In a recent survey of current trends and practices in biopharmaceutical manufacturing, BioPharm International readers revealed a preference for disposable systems, identified challenges for different therapies, and suggested technology enhancements to improve process efficiencies (1).
Survey respondents represented research, development, formulation, and process development functions, as well as quality control/assurance, validation, and laboratory management titles at branded and generic-drug companies in the United States, Europe, and Asia. More than half of the respondents work for organizations that produce both small- and large-molecule drugs; 25% added a biopharmaceutical-manufacturing program in the past year.
The responses indicate some signs of manufacturing growth. More than half of all respondents said their companies increased biomanufacturing capacity in 2013. Less than 3% reported a drop in production. Only 8.1% said their companies decreased spending for biopharmaceutical equipment and services in 2013 compared to 2012; 37.8% reported increased spending; spending was flat for 33.8% of respondents. Nearly 40% expect spending to increase in 2014 compared to 2013; only 5.4% expect a decrease.
The top reasons for increased capacity were the addition of new products and increased production of existing products. More than 40% of respondents said that internal development of new products spurred the need for additional capacity. About 20% said capacity was added due to the acquisition of another company or in-licensing of a drug product
Almost 45% of the respondents reported that their organizations manufacture therapeutic monoclonal antibodies (mAbs); more than 55% of those surveyed said they manufacture protein-based drugs other than mAbs. More than 40% of the respondents said their companies manufacture vaccines; 17.7% develop cells for tissue and/or cell therapies; 10.4% manufacture nucleic-acid based drugs.
Challenges: Protein-based drugs. Facilities that manufacture protein-based drugs reported use of multiple purification technologies. Ion-exchange chromatography was the most frequently reported (71.6%) followed by chromatography with other resins (62.7%), chromatography with Protein A (56.7%), and membrane-based filters (53.7%).

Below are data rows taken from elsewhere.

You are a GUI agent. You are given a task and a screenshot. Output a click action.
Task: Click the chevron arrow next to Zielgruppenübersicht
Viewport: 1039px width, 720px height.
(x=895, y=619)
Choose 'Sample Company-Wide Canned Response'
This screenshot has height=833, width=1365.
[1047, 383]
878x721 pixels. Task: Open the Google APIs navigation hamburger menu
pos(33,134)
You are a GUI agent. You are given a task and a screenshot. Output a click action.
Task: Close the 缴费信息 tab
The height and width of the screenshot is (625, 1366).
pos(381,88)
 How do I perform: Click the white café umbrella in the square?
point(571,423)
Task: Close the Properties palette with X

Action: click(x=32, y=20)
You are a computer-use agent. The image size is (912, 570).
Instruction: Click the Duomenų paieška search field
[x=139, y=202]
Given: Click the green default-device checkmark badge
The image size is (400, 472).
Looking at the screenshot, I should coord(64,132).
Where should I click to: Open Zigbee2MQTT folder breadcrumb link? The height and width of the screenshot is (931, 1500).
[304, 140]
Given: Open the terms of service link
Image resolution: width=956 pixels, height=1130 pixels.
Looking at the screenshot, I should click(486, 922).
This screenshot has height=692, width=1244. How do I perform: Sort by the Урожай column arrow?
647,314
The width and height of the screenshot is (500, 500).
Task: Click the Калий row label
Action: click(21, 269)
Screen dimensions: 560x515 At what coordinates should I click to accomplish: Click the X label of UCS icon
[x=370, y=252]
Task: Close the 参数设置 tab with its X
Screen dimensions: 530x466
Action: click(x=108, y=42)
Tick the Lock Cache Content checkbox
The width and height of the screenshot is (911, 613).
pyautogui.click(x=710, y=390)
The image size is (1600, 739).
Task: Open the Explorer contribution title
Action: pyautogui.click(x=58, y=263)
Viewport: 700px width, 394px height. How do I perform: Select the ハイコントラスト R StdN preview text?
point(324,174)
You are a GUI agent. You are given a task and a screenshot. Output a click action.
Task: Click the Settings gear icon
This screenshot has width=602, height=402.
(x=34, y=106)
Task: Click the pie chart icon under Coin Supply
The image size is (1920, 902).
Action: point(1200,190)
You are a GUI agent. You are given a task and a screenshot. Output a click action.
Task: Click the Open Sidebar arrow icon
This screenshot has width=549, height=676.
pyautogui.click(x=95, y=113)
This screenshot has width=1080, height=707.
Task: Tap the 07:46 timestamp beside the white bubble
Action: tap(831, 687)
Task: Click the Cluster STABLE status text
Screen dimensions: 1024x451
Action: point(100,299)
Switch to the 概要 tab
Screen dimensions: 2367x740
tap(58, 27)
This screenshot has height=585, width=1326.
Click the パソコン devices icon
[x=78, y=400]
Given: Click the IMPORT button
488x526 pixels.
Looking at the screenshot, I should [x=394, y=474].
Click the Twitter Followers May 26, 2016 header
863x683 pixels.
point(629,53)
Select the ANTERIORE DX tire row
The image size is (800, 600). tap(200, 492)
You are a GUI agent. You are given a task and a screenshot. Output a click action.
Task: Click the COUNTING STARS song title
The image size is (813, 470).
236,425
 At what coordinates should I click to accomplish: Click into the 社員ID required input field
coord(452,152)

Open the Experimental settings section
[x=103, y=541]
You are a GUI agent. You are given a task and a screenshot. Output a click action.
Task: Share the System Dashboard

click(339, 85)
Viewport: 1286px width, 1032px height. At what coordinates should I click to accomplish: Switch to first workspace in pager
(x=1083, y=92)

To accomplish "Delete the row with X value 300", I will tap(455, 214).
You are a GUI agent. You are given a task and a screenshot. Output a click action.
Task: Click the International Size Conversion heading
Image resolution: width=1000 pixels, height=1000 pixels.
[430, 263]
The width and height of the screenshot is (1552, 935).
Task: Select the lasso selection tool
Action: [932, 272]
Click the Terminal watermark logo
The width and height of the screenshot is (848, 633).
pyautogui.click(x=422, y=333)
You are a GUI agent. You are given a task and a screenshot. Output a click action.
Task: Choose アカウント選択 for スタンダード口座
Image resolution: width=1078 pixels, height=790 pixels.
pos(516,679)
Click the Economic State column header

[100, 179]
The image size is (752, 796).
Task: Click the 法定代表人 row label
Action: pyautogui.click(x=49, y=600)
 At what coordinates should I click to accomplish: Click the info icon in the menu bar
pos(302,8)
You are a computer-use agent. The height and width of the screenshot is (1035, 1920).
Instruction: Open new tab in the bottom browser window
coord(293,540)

Protein stability led the list of reported technical challenges, cited by 53.7% of the respondents. Producing sufficiently high product yields was a close second at 52.2%; purifying high product yields was the third most frequently cited at 49.3%. Protein aggregates, formulation issues, creating/cloning cell lines, regulatory issues, and analytics were mentioned by more than 25% of the respondents (see Table I).
Nucleic-acid based drugs. Although they represented a smaller subset of the respondents, those that manufacture nucleic-acid based drugs reported multiple manufacturing challenges. Purification (reported by 45.5%), stability (36.4%), drug delivery (31.8%), and scale up (27.3%) led the list (see Table I).
Cells for tissue or cell-based therapies. Process development for cells for tissue- or cell-based therapies created technical challenges for half of the respondents. Scale up (35.7%), cell viability (31%), and cell stability (28.6%) were also listed as top technical issues. Regulatory issues, costs, analytics, and inadequate bioreactor volumes were other challenges (see Table I).